* [Work instructions]:
1. In the passage below about Arthur Lee and the band Love, list every member of Love whom it describes as white.
2. According to the passage below about Arthur Lee and the band Love, what instrument did Lee take lessons on as a child?

# Passage start

Lee was born Arthur Porter Taylor. His mother, Agnes, was a schoolteacher; he saw little of his father, Chester Taylor, who was a cornet player. When he was five, he and his mother moved to Los Angeles. Six years later, she married Clinton Lee, a carpenter and plumber. Lee began taking accordion lessons as a child and by his mid-teens was playing keyboards in Los Angeles clubs.

Besides helping to hasten rock's acquisition of a wide range of stylistic possibilities, Love played a crucial role in Los Angeles' early rock history. By 1965, the Byrds had created a Hollywood folk-rock scene. When Lee and his guitar-playing boyhood friend, Johnny Echols, saw the Byrds, they decided folk-rock was the way to go, rather than the Booker T & the MGs-style rhythm and blues they had been playing.

Love's racially integrated lineup - Lee and Echols were black, MacLean, bassist Ken Forssi, and drummers Don Conka, Alban "Snoopy" Pfisterer and Michael Stuart were white - forged a model that the Jimi Hendrix Experience, Sly and the Family Stone and War would follow to much greater stardom. Echols said that he and Lee met Hendrix while he was still R&B sideman Jimmy James, and that Hendrix took fashion cues from the flamboyantly dressed Lee.

# Passage end
# Material start

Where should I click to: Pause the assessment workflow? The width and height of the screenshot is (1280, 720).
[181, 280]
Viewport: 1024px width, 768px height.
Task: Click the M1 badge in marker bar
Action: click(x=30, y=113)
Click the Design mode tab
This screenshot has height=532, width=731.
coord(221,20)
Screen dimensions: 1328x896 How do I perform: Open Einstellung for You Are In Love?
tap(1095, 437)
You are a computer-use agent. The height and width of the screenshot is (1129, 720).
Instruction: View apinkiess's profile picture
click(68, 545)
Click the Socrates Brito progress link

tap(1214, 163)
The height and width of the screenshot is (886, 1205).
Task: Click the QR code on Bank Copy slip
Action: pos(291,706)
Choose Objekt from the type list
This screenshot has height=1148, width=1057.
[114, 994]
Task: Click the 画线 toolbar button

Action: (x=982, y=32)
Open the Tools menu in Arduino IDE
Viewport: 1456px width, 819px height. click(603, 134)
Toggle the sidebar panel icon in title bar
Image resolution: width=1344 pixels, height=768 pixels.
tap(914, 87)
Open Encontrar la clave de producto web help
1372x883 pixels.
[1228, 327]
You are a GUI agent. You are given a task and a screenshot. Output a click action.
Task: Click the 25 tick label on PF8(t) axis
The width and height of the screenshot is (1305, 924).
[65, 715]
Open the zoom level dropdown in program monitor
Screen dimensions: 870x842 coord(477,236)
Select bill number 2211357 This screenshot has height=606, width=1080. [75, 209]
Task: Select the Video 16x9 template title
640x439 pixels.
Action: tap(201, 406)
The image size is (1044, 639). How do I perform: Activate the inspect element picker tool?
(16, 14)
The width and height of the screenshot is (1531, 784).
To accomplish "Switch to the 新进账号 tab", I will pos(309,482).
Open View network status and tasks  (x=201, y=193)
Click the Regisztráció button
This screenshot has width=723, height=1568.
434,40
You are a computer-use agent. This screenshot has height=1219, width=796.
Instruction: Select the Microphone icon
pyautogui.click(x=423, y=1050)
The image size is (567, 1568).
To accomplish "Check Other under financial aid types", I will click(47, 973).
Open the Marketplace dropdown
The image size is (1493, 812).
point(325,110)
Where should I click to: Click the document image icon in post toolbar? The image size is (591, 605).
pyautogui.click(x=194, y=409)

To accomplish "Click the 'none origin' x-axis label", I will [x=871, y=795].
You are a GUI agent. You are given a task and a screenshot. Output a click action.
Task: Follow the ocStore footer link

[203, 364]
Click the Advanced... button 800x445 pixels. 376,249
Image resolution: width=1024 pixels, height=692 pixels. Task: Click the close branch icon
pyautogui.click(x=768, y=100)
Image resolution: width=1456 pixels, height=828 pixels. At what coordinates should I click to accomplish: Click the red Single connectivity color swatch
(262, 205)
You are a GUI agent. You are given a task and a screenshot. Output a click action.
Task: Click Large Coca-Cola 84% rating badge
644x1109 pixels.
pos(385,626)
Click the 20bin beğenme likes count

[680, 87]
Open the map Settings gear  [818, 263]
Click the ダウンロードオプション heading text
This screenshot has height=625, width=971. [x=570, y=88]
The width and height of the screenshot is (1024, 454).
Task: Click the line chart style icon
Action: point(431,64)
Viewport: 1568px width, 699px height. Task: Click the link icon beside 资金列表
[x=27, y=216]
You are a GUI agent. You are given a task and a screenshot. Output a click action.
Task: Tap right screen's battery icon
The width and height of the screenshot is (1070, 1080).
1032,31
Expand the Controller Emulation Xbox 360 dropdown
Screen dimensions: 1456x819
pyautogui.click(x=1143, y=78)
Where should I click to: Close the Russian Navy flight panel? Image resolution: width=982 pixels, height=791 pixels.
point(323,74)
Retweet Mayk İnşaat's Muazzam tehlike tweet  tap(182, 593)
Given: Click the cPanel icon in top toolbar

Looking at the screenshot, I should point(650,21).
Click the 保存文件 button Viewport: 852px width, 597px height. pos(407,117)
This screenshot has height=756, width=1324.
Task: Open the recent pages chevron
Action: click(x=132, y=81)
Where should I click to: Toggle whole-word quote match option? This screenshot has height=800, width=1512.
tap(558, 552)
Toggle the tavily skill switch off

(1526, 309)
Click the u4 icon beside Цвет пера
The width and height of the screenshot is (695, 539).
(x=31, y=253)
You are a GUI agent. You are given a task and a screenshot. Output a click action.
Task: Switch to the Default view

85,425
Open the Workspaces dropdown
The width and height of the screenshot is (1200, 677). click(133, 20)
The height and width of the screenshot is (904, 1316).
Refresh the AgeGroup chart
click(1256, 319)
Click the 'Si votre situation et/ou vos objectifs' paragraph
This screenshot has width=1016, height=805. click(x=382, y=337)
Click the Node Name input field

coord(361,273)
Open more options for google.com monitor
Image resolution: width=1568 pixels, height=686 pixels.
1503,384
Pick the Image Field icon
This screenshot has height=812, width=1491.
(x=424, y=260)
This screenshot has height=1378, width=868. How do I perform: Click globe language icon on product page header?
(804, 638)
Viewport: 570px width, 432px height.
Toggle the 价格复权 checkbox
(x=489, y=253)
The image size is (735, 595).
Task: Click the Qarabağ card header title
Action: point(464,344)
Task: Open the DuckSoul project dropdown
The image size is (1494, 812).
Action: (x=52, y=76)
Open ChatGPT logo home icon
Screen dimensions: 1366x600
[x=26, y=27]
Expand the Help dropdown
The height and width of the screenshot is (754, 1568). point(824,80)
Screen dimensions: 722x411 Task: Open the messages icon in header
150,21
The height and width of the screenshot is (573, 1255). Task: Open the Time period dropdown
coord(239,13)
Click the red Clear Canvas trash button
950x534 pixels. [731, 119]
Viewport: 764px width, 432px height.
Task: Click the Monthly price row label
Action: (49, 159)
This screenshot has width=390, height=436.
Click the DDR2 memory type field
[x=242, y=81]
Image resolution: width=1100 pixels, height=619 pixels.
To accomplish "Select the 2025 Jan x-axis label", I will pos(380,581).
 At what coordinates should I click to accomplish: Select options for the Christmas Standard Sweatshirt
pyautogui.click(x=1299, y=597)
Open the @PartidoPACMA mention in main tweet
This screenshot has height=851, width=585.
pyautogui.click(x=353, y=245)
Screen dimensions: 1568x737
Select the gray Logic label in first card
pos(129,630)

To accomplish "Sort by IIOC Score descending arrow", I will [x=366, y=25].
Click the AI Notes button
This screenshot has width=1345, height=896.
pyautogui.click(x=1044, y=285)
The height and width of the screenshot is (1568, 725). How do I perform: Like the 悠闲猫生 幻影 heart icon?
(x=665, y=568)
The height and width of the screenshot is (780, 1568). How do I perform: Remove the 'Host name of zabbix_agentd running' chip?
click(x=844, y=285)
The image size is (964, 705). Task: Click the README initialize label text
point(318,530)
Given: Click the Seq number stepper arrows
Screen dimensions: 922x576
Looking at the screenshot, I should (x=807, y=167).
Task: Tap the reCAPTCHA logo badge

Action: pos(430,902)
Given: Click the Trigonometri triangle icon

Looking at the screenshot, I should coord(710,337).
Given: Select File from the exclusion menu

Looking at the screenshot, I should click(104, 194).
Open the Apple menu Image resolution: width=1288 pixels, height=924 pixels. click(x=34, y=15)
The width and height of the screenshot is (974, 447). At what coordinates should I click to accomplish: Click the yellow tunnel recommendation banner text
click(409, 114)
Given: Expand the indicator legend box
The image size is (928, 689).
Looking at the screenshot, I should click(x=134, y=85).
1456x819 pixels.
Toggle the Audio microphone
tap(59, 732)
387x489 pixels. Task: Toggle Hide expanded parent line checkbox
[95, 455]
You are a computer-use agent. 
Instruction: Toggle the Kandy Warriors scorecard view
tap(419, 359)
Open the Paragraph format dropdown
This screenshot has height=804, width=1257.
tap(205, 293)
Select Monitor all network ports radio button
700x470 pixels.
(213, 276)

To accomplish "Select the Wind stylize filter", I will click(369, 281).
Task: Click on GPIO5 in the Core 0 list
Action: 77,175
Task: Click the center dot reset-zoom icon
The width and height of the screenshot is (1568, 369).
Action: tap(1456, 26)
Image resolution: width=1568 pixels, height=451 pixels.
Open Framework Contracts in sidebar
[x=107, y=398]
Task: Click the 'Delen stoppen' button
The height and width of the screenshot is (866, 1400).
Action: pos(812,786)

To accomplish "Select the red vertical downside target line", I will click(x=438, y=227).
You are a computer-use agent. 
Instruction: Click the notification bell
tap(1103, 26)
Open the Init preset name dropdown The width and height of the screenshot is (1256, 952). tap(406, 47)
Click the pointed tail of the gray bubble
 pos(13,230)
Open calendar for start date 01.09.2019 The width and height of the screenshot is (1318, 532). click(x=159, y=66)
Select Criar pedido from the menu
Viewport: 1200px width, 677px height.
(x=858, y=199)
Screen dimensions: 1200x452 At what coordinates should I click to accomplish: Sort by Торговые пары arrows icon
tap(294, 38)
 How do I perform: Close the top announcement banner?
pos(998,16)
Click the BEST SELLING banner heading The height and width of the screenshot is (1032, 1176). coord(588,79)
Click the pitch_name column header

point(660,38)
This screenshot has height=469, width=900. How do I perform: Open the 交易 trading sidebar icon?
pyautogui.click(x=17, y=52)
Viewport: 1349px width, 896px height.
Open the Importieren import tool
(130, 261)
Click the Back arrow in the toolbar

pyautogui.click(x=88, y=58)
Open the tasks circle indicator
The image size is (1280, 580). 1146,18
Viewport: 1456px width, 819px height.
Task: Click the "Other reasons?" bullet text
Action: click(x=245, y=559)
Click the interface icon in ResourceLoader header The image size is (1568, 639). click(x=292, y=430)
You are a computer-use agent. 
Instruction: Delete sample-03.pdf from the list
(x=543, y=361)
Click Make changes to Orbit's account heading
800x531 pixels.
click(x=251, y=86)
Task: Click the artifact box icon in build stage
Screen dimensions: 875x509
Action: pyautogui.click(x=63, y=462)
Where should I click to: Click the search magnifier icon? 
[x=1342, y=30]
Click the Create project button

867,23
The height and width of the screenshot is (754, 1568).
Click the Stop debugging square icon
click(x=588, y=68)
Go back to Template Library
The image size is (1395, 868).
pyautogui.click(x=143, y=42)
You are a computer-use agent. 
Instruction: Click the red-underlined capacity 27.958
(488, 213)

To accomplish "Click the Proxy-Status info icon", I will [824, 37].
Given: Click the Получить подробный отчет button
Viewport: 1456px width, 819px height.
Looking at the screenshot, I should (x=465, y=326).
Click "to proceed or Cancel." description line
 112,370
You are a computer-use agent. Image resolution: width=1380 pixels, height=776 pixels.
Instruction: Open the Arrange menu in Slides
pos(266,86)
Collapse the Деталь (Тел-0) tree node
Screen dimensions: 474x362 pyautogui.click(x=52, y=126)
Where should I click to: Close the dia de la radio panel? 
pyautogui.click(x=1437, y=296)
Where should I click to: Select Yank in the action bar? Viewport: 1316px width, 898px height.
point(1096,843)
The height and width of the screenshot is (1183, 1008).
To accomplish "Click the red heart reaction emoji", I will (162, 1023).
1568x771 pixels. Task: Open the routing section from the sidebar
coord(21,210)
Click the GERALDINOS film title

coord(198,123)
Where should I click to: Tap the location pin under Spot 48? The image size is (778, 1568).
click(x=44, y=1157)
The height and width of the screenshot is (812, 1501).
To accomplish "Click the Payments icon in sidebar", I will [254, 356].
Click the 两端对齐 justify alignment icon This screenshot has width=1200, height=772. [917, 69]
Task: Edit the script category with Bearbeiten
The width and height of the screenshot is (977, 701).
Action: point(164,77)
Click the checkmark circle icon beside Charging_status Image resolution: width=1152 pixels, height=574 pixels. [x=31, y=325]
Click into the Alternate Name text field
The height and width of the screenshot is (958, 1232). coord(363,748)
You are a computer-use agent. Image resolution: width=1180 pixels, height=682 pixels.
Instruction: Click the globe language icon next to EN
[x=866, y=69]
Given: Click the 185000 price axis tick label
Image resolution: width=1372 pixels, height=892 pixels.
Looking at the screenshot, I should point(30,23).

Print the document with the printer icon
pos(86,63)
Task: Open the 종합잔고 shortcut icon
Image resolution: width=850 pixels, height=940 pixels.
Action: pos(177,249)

# Material end

* [Solutions to the problems]:
1. MacLean, Ken Forssi, Don Conka, Alban "Snoopy" Pfisterer, Michael Stuart

2. The accordion.